The most frequent triggers (reported by ≥ 2% of patients in either group) were similar between patients from Spain (1662 attacks) and patients from other countries (5645 attacks), and included emotional distress (11.0% vs 9.2%), estrogen level changes in females (6.7% (based on 1040 attacks) vs 4.2% (based on 3602 attacks)), physical trauma (3.8% vs 2.5%), and infection (3.7% vs 2.7%).

The most frequent prodromal symptoms (reported by ≥ 2% of patients in either group; out of 1662 and 5645 attacks for patients from Spain and those from other countries, respectively) were tiredness (2.0% vs 5.8%), erythema marginatum (2.7% vs 3.5%), tightness/prickling sensation in the skin (1.3% vs 2.7%), and nausea (1.1% vs 2.8%).

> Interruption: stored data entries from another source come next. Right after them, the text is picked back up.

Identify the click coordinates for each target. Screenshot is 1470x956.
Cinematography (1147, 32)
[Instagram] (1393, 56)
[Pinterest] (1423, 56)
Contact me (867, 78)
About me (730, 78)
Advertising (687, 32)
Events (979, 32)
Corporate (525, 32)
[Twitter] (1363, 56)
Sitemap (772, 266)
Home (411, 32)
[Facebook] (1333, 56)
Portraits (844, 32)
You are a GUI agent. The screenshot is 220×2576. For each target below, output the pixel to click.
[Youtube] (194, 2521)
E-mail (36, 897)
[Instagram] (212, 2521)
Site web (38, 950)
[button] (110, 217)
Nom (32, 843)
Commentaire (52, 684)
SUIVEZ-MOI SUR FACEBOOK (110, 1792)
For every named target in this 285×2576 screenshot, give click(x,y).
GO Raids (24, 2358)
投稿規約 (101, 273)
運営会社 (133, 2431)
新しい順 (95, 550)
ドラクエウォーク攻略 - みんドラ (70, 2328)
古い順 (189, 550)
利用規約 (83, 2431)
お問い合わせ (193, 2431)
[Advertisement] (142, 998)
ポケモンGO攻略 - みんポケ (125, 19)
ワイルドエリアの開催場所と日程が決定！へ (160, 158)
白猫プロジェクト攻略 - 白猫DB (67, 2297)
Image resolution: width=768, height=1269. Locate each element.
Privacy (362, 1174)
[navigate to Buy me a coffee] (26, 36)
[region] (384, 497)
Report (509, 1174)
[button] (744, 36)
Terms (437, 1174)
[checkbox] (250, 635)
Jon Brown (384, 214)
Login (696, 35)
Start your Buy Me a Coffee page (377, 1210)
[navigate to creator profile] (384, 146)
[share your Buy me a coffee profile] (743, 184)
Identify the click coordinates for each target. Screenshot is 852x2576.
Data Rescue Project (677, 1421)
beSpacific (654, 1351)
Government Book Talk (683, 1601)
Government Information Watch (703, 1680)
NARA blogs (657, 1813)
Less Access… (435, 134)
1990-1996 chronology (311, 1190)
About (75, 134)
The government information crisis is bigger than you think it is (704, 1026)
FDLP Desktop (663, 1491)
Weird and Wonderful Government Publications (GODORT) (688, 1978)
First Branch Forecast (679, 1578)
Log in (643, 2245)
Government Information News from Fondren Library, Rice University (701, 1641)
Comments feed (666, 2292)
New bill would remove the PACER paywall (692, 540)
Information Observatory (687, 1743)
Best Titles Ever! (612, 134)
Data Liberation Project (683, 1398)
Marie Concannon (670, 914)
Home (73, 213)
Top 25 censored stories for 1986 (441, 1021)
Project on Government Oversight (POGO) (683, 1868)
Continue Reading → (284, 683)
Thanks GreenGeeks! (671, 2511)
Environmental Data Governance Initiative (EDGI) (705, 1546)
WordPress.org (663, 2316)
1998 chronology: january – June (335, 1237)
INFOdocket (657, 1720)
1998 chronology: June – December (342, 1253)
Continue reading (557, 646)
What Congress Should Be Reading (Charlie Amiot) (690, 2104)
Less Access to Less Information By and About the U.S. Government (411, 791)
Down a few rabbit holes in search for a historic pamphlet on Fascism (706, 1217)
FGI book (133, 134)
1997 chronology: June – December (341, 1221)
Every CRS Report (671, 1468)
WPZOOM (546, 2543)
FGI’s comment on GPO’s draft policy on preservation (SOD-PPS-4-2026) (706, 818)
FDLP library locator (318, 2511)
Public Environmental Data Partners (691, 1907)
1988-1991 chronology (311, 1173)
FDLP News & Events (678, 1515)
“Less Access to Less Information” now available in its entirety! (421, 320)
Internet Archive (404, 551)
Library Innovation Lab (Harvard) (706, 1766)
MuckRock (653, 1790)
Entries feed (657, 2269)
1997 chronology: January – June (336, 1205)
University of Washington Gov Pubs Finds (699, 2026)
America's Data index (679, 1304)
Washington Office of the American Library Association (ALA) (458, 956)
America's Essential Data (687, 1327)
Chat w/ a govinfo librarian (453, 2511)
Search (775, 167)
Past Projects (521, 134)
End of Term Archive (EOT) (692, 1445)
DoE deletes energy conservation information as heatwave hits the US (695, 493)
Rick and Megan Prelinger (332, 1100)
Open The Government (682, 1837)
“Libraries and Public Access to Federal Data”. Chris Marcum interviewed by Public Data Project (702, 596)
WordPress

Icatibant-treated attacks and treatment outcomes

Number of patients and icatibant-treated attacks

Of patients with any treated attacks, 93/101 (92.1%) patients from Spain and 428/464 (92.2%) patients from other countries received icatibant for at least one attack. Icatibant was used for 1203/1568 (76.7%) treated attacks in patients from Spain, and in 4472/5233 (85.5%) treated attacks in patients from other countries. Median (IQR) number of icatibant-treated attacks per patient was 8.0 (3.0–15.0) and 4.0 (2.0–11.0), respectively. The remaining 365 (23.3%) and 761 (14.5%) attacks in each group, respectively, received treatments other than icatibant. Proportions of patients over time with attacks receiving at least one icatibant injection and attacks with only other treatments were similar across the two groups (Additional file 1: Fig. S3).

Time to icatibant treatment, time to symptom resolution, and total attack duration during follow-up

Time to icatibant treatment was longer in patients from Spain compared with other countries (median 2.9 vs 1.0 h; Fig. 3). A higher proportion of attacks in patients from Spain had a time to icatibant treatment of ≥ 2 h (54.5% vs 34.3%) and > 5 h (34.4% vs 19.4%).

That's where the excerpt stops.